Commit 3639a6f (reverted at 9b49009) cached meshRef.PartTransform baked into per-(entity, batch) classification at first-frame visit. For static entities this is stable; for animated entities the cache froze the pose and NPCs/players stopped animating. Some buildings also showed at wrong positions (likely entities incorrectly flagged as animated).

The "trust MeshRefs as the source of truth" comment in the dispatcher gave false confidence. MeshRefs IS the source of truth, but it's mutated EVERY frame for animated entities.

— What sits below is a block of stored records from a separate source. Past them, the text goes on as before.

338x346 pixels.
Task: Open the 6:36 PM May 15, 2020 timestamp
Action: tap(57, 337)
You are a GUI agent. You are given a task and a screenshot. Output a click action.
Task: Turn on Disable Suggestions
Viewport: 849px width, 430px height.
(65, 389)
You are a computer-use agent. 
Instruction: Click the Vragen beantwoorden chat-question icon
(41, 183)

The audit (PRE-STARTED in the prior session — read this carefully)

The previous handoff and ISSUE #53 describe the bug as "AnimationSequencer mutates meshRef.PartTransform every frame to apply the current skeletal pose." That framing is technically wrong in a way that matters for the retry design. Discovered during the post-A.5 lifestone session:

  • MeshRef at src/AcDream.Core/World/MeshRef.cs:15 is a readonly record struct — its fields cannot be mutated in place:
    public readonly record struct MeshRef(uint GfxObjId, Matrix4x4 PartTransform)
    
  • The actual per-frame mutation for animated entities is the entire MeshRefs LIST replacement at src/AcDream.App/Rendering/GameWindow.cs:7474-7553:
    var newMeshRefs = new List<AcDream.Core.World.MeshRef>(partCount);
    // ... loop building per-part transforms from sequencer.Advance(dt) ...
    ae.Entity.MeshRefs = newMeshRefs;
    
  • The source of truth for which entities go through that per-frame path is the _animatedEntities dictionary at GameWindow.cs:160:
    private readonly Dictionary<uint, AnimatedEntity> _animatedEntities = new();
    
    Population: _animatedEntities[entity.Id] = new AnimatedEntity{...} at GameWindow.cs:2724 (spawn). Removal: _animatedEntities.Remove(...) at GameWindow.cs:2935 (despawn).

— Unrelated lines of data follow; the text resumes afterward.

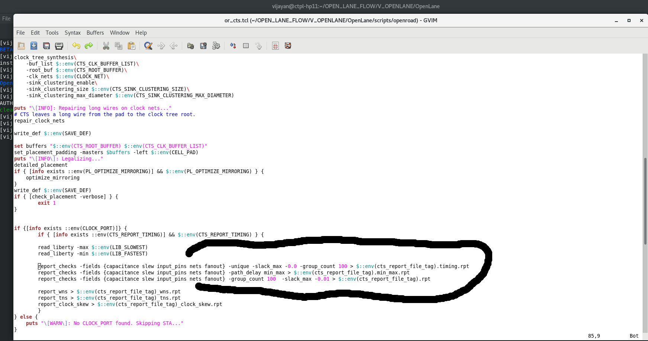Screen dimensions: 648x341
Task: Undo the last edit via toolbar
Action: 77,46
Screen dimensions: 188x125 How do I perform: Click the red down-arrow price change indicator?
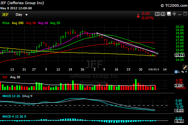[138, 16]
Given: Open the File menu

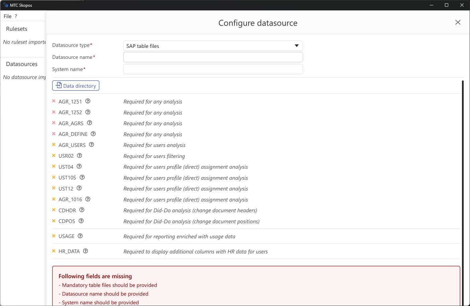Looking at the screenshot, I should (x=7, y=16).
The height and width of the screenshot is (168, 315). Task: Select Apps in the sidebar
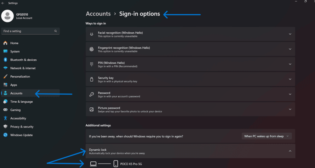[14, 85]
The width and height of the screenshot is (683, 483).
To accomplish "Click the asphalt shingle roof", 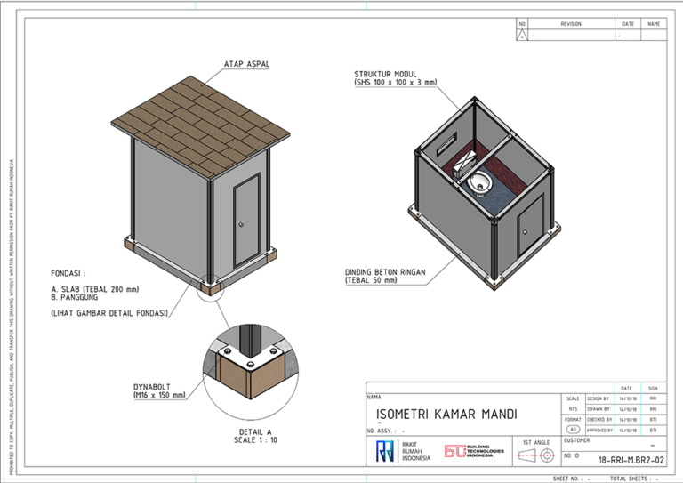I will pos(200,115).
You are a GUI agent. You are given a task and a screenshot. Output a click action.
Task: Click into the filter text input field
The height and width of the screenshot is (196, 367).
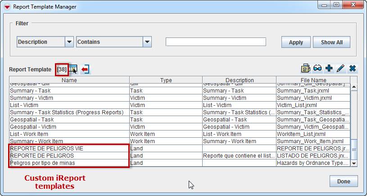point(216,42)
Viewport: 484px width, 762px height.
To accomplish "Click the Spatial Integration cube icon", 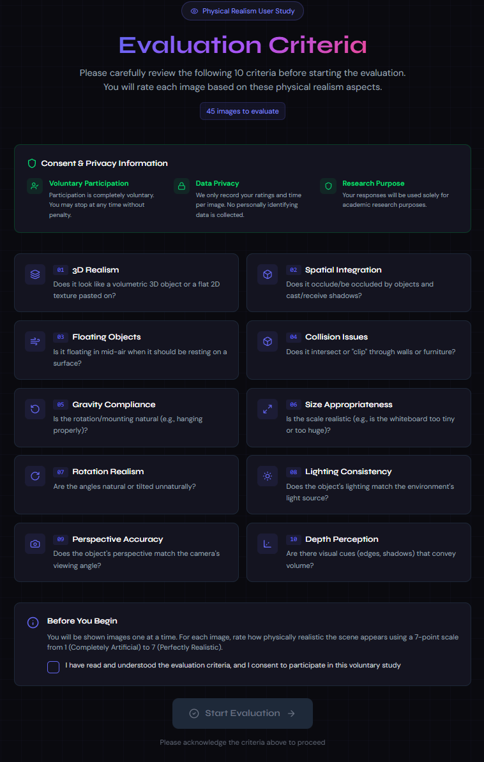I will (268, 274).
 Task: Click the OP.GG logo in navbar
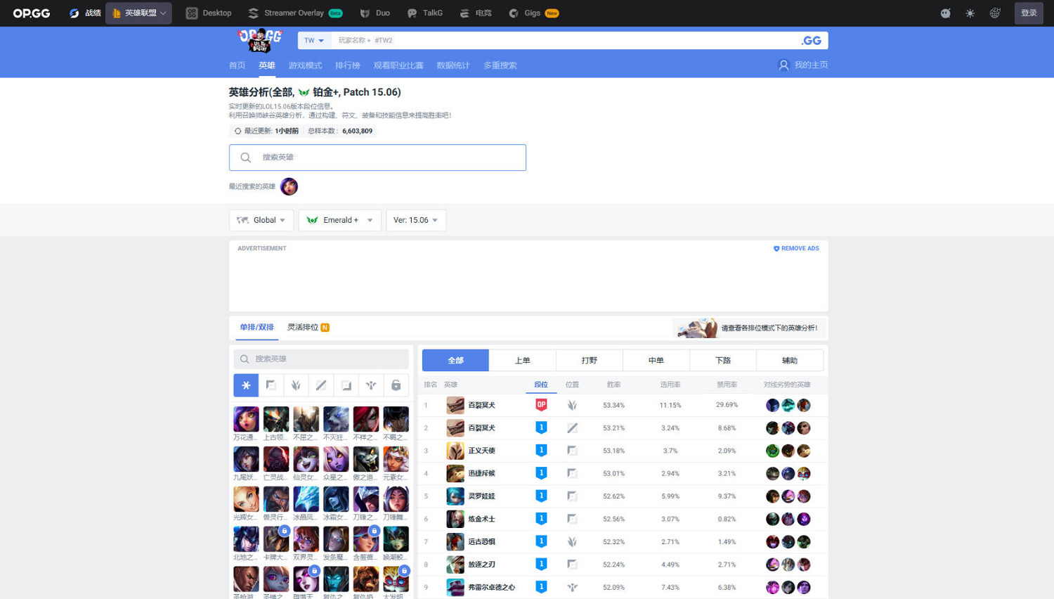[x=31, y=13]
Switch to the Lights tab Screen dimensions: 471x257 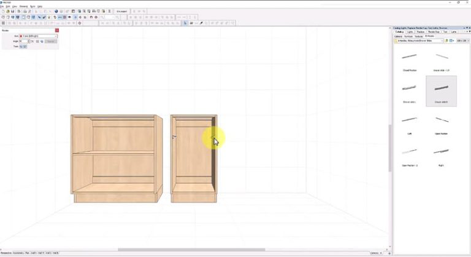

Therefore: a static entity is one whose Id is NOT in _animatedEntities. Its MeshRefs list is the same instance from spawn until rare events (ObjDesc / palette swap / part hide). Other static-entity write sites that must be invalidation-aware:

  • src/AcDream.App/Rendering/GameWindow.cs:2333 and :2365 — ObjDescEvent / AnimPartChange events rebuild a MeshRef element. Network-driven, infrequent.
  • src/AcDream.App/Rendering/GameWindow.cs:2524 — entity scale apply at spawn (one-shot).
  • Lines 4682-4924, 4996-5074 — dat-side hydration paths in OnLoad / scenery / interior. Spawn-time only.

What this means for cache design

The cleanest design is now clearer than the original handoff suggested:

Recommended approach (option a from the original handoff): static-only cache with explicit invalidation hooks.

  1. Cache the (entity, batch) → InstanceGroup-key + model-matrix mapping for entities where _animatedEntities.ContainsKey(entity.Id) == false.
  2. Animated entities skip the cache entirely; they go through today's per-frame ClassifyBatches path.
  3. Invalidate the cache for an entity on:
    • ObjDesc / AnimPartChange events (GameWindow.cs:2333, 2365) — rebuild that entity's cache entry.
    • Palette override changes (rare; usually only on initial server spawn or a re-equip event).
    • Entity despawn — drop the cache entry.
  4. Static entities never animate. The dispatcher's per-frame work for cached entities reduces from "walk + classify all batches" to "walk + lookup-and-emit-pre-classified".

Why this is safer than the first attempt: the first attempt cached the POSE (model matrix). This attempt would cache only the (group key, texture handle, blend mode, per-part meshRef.PartTransform * entityWorld for the spawn-time stable subset). Animation never enters the cache surface.

Cache design options reconsidered

(a) Static-only cache (recommended). As described above. Clean invariant: animated entities skip the cache; static entities go through it. Requires careful enumeration of all writes to entity.MeshRefs for static entities (see audit list above) so each one fires invalidation.

(b) Dynamic-aware cache with invalidation hooks. Cache everything but expose InvalidateEntity(uint) / RefreshEntityPalette(uint) hooks; wire from network handlers. More complex but might let some animated entities also benefit if their per-frame mutations are localized. NOT RECOMMENDED for a first retry — error-prone and the first attempt already failed at this scope.

(c) Static-only + animated-bypass + DEBUG cross-check. Like (a), but in DEBUG builds, log a warning every frame if a cached entity's MeshRefs reference no longer matches the cached snapshot (catches mis-classified dynamics). Belt-and-suspenders. Recommended IF you're nervous about the audit being incomplete.

Acceptance criteria (from the original handoff, refined)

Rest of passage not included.